Stored data
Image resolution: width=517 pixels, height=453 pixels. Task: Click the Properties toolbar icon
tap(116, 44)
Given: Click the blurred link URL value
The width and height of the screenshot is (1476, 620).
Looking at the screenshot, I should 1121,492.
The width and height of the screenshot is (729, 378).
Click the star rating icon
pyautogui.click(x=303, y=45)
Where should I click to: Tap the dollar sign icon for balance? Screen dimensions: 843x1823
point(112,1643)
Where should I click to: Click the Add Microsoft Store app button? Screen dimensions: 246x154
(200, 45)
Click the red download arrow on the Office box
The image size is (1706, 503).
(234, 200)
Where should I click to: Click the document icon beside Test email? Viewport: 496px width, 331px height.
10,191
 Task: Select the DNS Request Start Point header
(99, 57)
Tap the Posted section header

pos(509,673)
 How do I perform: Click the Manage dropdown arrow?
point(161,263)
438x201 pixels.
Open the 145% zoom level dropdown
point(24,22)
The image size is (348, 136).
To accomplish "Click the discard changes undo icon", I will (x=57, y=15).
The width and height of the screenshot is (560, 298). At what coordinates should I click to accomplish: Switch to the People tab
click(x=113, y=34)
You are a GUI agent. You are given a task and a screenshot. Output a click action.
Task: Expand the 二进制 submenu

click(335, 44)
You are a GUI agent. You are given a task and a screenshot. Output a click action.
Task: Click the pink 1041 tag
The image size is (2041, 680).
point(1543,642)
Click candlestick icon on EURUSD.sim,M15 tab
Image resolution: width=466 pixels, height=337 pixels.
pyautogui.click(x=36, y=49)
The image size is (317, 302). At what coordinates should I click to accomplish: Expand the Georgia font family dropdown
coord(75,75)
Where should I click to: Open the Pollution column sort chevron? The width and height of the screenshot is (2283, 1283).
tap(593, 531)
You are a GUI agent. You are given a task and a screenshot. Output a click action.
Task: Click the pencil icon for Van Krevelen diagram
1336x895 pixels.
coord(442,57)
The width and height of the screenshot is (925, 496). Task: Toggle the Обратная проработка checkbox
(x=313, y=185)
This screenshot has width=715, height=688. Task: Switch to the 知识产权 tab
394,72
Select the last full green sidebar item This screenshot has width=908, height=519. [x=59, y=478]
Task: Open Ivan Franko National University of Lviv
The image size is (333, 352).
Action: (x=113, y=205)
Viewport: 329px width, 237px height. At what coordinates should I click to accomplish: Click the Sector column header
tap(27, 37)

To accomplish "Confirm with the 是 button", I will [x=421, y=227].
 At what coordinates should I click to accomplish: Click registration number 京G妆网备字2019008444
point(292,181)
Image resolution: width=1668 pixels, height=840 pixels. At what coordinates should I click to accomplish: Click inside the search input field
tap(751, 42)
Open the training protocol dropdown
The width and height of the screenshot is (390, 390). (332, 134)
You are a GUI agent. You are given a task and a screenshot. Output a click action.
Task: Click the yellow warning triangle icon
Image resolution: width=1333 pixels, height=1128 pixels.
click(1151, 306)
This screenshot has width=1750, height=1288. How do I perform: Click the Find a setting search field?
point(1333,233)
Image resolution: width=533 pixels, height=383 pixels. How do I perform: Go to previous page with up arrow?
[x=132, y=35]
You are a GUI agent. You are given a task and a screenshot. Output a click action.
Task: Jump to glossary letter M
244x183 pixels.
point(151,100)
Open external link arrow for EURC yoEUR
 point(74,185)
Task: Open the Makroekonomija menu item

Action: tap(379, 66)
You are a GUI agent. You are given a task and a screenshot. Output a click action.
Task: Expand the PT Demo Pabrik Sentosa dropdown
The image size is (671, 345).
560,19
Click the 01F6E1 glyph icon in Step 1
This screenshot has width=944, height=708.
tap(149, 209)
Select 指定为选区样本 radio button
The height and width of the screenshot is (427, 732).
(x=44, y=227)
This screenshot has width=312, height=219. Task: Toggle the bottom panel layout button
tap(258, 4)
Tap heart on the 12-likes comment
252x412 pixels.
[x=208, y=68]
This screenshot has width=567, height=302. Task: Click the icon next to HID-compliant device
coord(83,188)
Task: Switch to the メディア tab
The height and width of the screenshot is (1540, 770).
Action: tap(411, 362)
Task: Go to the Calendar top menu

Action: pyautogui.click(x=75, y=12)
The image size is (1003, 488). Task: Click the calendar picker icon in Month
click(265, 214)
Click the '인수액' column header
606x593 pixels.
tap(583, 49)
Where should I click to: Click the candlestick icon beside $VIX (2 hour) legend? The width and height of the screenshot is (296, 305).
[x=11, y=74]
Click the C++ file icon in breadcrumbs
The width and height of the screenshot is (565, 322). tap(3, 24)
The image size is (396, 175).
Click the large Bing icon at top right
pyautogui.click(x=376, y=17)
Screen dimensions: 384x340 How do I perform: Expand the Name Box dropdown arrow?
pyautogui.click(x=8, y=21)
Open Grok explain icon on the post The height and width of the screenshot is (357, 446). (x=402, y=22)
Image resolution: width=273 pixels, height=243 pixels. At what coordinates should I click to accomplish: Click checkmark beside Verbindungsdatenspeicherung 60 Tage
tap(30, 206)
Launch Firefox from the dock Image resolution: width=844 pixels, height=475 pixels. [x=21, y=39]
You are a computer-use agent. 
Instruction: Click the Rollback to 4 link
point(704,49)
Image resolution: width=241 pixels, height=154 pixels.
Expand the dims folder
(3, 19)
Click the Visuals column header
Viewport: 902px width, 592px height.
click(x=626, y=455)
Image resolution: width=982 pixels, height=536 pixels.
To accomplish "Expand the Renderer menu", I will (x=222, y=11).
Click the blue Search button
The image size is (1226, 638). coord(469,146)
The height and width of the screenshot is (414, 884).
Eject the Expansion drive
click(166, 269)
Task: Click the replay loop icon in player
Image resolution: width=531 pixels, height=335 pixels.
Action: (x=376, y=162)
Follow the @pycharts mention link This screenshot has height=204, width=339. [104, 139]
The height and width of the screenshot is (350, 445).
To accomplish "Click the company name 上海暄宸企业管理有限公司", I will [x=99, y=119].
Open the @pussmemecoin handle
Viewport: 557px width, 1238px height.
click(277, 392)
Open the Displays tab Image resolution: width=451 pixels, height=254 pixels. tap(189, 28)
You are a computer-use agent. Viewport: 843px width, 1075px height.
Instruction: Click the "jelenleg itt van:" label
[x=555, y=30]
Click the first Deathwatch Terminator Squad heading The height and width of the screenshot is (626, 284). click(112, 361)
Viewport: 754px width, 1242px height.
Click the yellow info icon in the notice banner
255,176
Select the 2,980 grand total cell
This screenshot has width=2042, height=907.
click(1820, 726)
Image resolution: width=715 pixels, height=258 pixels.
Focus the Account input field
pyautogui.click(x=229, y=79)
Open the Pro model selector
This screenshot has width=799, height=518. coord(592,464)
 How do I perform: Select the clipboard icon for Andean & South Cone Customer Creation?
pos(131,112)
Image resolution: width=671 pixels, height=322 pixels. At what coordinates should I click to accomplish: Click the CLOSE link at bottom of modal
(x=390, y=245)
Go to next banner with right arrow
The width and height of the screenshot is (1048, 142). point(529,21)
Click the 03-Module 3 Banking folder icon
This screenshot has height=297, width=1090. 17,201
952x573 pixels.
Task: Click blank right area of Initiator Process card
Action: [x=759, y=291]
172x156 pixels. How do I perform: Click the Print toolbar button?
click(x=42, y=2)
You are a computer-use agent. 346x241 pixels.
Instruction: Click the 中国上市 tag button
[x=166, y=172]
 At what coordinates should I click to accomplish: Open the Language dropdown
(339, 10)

WORK INSTRUCTIONS
For this exercise, please output exactly the lines above starting at the line with "Task: Jump to glossary letter M" and ending at the line with "Open Grok explain", ends included.

COMPLETED TASK
Task: Jump to glossary letter M
244x183 pixels.
point(151,100)
Open external link arrow for EURC yoEUR
 point(74,185)
Task: Open the Makroekonomija menu item

Action: tap(379, 66)
You are a GUI agent. You are given a task and a screenshot. Output a click action.
Task: Expand the PT Demo Pabrik Sentosa dropdown
The image size is (671, 345).
560,19
Click the 01F6E1 glyph icon in Step 1
This screenshot has width=944, height=708.
tap(149, 209)
Select 指定为选区样本 radio button
The height and width of the screenshot is (427, 732).
(x=44, y=227)
This screenshot has width=312, height=219. Task: Toggle the bottom panel layout button
tap(258, 4)
Tap heart on the 12-likes comment
252x412 pixels.
[x=208, y=68]
This screenshot has width=567, height=302. Task: Click the icon next to HID-compliant device
coord(83,188)
Task: Switch to the メディア tab
The height and width of the screenshot is (1540, 770).
Action: tap(411, 362)
Task: Go to the Calendar top menu

Action: pyautogui.click(x=75, y=12)
The image size is (1003, 488). Task: Click the calendar picker icon in Month
click(265, 214)
Click the '인수액' column header
606x593 pixels.
tap(583, 49)
Where should I click to: Click the candlestick icon beside $VIX (2 hour) legend? The width and height of the screenshot is (296, 305).
[x=11, y=74]
Click the C++ file icon in breadcrumbs
The width and height of the screenshot is (565, 322). tap(3, 24)
The image size is (396, 175).
Click the large Bing icon at top right
pyautogui.click(x=376, y=17)
Screen dimensions: 384x340 How do I perform: Expand the Name Box dropdown arrow?
pyautogui.click(x=8, y=21)
Open Grok explain icon on the post The height and width of the screenshot is (357, 446). (x=402, y=22)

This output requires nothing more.